Informations fournies:
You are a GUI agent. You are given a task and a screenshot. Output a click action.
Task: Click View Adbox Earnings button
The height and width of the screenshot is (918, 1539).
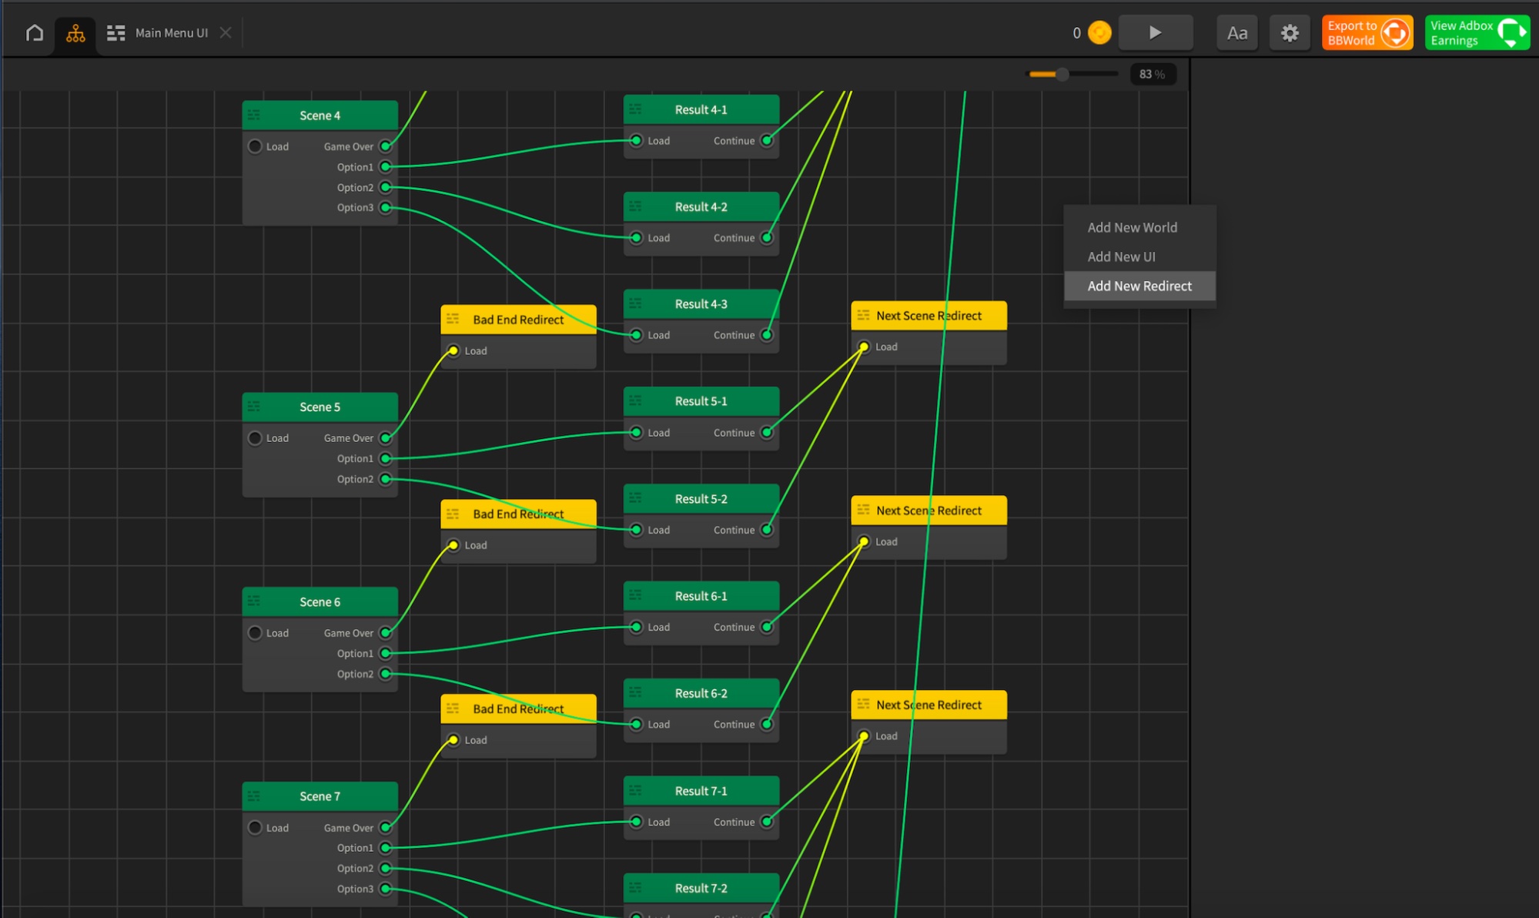1476,33
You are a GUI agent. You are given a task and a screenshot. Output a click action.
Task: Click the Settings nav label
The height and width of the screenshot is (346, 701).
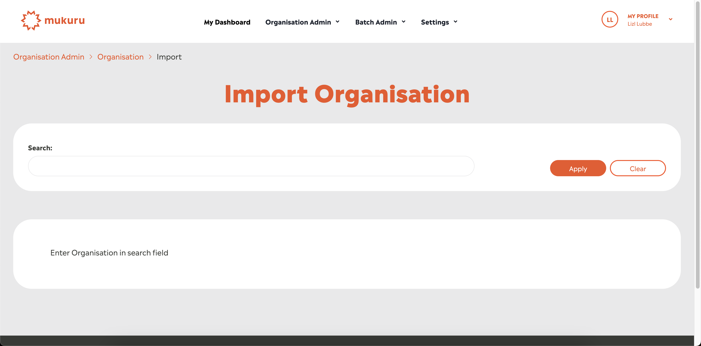coord(435,22)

Tâche à accomplir:
Reproduisez à l'identique toutes les lignes des enregistrements ci-dessus, mais sans les images.

Problème résolu:
You are a GUI agent. You are given a task and a screenshot. Output a click action.
Task: Click View Adbox Earnings button
The height and width of the screenshot is (918, 1539).
1476,33
You are a GUI agent. You are given a task and a screenshot. Output a click action.
Task: Click the Settings nav label
The height and width of the screenshot is (346, 701).
coord(435,22)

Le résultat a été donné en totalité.